Por lo tanto, mientras esperamos un deus ex machina, el drama de Irlanda permanece suspendido entre repetición y encarnizamiento: un disco rayado en el que suena una canción aburrida y falsa.
Bajo estos escombros sigue la omnipresente cuestión generacional: el ritmo natural de reemplazo se ha roto, la generación más anciana no quiere delegar el poder a la sociedad civil y se niega a integrar la sociedad con energías jóvenes. Así pues, cada hipótesis de solución parece destinada a fracasar y en general el disenso se confina en la caverna biliosa de los blogs y de los programas radiofónicos con llamadas de los oyentes.

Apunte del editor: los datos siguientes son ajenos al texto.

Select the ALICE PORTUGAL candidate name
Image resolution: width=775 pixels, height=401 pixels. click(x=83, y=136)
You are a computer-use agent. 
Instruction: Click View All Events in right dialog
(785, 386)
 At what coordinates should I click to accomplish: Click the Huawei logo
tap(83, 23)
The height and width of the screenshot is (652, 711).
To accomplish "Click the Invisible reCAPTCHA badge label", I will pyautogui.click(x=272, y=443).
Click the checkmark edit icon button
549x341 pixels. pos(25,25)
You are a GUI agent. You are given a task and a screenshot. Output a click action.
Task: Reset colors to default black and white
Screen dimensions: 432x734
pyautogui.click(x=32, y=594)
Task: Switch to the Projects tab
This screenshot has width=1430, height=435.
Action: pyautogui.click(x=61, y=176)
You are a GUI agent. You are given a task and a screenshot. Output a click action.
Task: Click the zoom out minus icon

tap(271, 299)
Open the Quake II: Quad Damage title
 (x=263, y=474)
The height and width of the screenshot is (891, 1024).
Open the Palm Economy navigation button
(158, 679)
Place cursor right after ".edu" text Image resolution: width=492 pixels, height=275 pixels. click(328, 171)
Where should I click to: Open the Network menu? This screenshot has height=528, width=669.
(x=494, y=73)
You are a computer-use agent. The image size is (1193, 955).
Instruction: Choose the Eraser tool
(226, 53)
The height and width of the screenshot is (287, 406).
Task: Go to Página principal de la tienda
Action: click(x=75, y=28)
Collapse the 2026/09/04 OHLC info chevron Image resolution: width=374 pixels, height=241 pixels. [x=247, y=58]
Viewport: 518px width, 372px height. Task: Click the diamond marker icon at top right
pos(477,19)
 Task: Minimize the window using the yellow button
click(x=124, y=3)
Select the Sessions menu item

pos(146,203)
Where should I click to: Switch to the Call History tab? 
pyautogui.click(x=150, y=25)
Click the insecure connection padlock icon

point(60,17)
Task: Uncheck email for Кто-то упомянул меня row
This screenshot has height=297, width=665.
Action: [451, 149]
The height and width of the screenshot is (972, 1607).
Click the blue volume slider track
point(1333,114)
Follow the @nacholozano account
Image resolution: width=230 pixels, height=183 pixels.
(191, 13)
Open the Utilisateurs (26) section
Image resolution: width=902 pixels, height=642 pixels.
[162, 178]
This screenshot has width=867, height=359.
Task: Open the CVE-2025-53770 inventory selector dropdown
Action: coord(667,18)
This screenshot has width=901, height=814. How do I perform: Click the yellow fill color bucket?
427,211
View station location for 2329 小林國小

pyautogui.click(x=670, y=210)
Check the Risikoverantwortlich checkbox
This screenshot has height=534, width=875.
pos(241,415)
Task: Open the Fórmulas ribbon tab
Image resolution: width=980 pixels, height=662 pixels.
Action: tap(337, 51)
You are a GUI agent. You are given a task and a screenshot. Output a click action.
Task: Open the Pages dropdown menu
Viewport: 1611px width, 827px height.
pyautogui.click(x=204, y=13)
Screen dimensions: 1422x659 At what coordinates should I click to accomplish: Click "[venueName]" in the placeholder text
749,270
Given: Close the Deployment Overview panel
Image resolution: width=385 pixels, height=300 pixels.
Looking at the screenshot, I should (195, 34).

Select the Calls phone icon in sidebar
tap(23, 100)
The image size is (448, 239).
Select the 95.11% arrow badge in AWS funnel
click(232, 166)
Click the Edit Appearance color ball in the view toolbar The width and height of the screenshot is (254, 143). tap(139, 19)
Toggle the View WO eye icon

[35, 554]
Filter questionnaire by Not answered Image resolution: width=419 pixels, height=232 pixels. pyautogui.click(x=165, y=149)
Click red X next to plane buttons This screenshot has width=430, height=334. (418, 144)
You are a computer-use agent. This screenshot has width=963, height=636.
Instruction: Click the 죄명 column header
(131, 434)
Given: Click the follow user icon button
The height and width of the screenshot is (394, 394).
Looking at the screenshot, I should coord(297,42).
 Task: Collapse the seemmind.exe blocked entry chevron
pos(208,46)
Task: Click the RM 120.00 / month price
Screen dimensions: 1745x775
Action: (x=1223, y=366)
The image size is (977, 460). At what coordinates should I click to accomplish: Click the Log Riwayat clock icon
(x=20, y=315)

Un signo en el horizonte. También aquí necesitamos volver a los orígenes, abrir los ojos y mirar las cosas como si la viésemos por primera vez. De dónde pueda nacer hoy una claridad similar y cómo se la pueda comunicar a las masas, es muy difícil decirlo. Pero la esperanza se asienta en la convicción de que algo sucederá: algo inesperado e imprevisible. El boom del Tigre Celta de mediados de los noventa, a pesar de las repercusiones negativas, nos ofrece al menos el recuerdo de un acontecimiento que no habíamos planificado. Un acontecimiento que simplemente se manifestó, resultado de una convergencia de factores que nadie comprendía plenamente. Podemos estar seguros de que una nueva convergencia tendrá lugar pronto, con la misma dinámica: quizá cuando el corazón de Europa comprenda que los fracasos del pasado reciente no pueden encontrar remedio en volver a proponer las mismas políticas que los generaron, o en escuchar las mismas voces que apoyaban dichas políticas.
Así pues, estamos a la espera de que suceda algo sin saber en qué consistirá.
Restituidos a nuestra condición natural, escrutamos el horizonte en busca de signos. Estoy convencido de que no tardará en manifestarse.